The present dish belongs to a small group of early 15th century white-glazed ceramics that was pioneered at the imperial kilns during the Ming dynasty Yongle period. A similar eight-lobed dish of this same size but without the anhua decoration was included in the exhibition, Imperial Porcelain of the Yongle and Xuande Periods, Excavated from the Site of the Ming Imperial Factory at Jingdezhen, Hong Kong, 1989, and illustrated in the Catalogue, p. 129, no. 23, where it mentions that among the excavated white ceramics of the Yongle period, shaped dishes are rare.

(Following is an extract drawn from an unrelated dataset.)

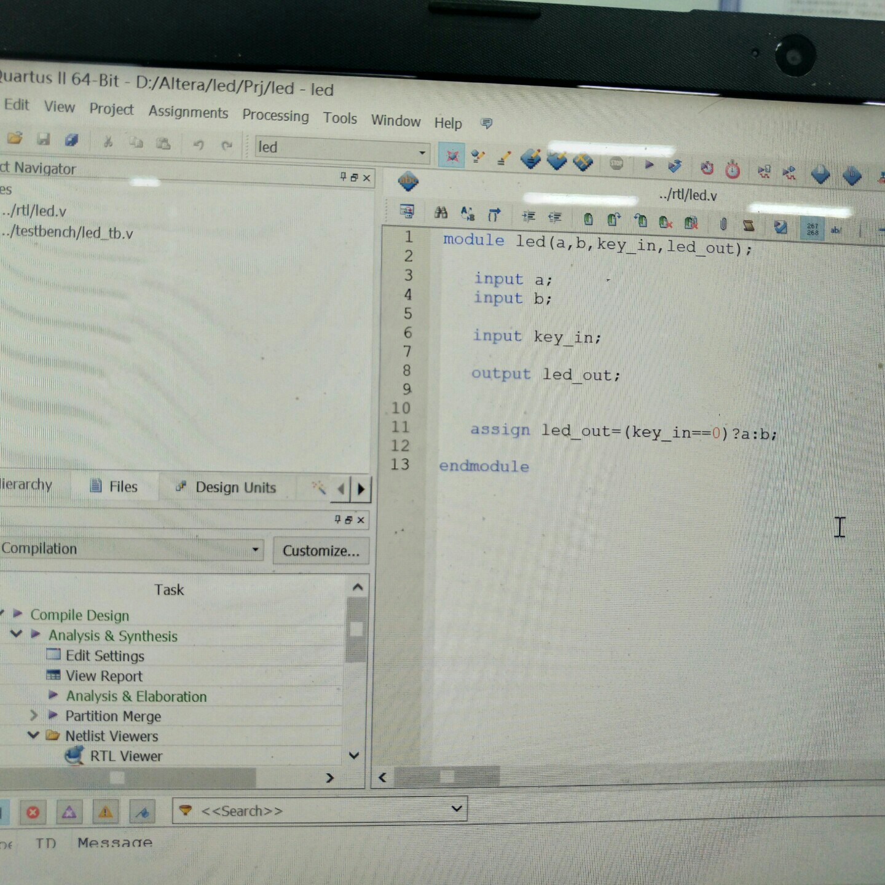
Task: Click the Customize... button
Action: [x=321, y=551]
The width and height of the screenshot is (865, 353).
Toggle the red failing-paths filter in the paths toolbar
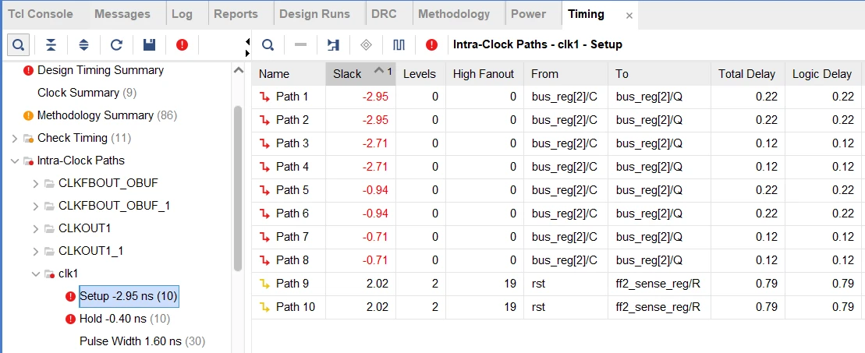tap(431, 44)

Dishes of this same shape and size but all incised with grapes on the interior are known. The first is illustrated in Handbook of the Mr and Mrs John D. Rockefeller 3rd Collection, p. 72, no. 1979.157; the second is illustrated by J. Wirgin, Chinese Ceramics from the Axel and Nora Lundgren Bequest, Stockholm, 1984, pl. 34; and a third is the Kempe Collection, sold at Sotheby's Paris, 12 June 2008, lot 41.

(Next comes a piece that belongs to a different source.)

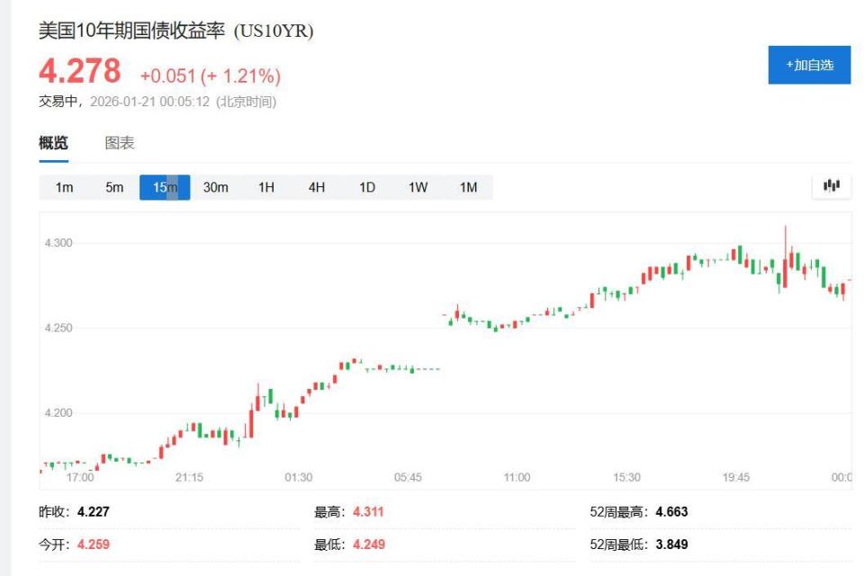Select the 1M monthly interval
The image size is (864, 576).
pos(466,187)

It is also interesting to note that some dishes of this type also had in addition a gilt decoration, and is seen on an example included in the exhibition, Imperial Hongwu and Yongle Porcelain Excavated at Jingdezhen, Chang Foundation, Taipei, 1996, illustrated in the Catalogue, p. 173, no. 54, measuring 36 cm. wide. Traces of gilt decoration are also found in the interior of a large circular dish (36.7 cm. diam.) in the British Museum illustrated by J. Harrison-Hall, Ming Ceramics, London, 2001, p. 102, fig. 3:6. The main motif of the British Museum dish is designed with three large blooms and foliage within double bracket lobes, and differs slightly to two other related circular dishes also illustrated, the first incised on the interior with a coiled dragon; and the other a dense network of lotus scrolls, op. cit., figs. 3:7 and 3:9 respectively.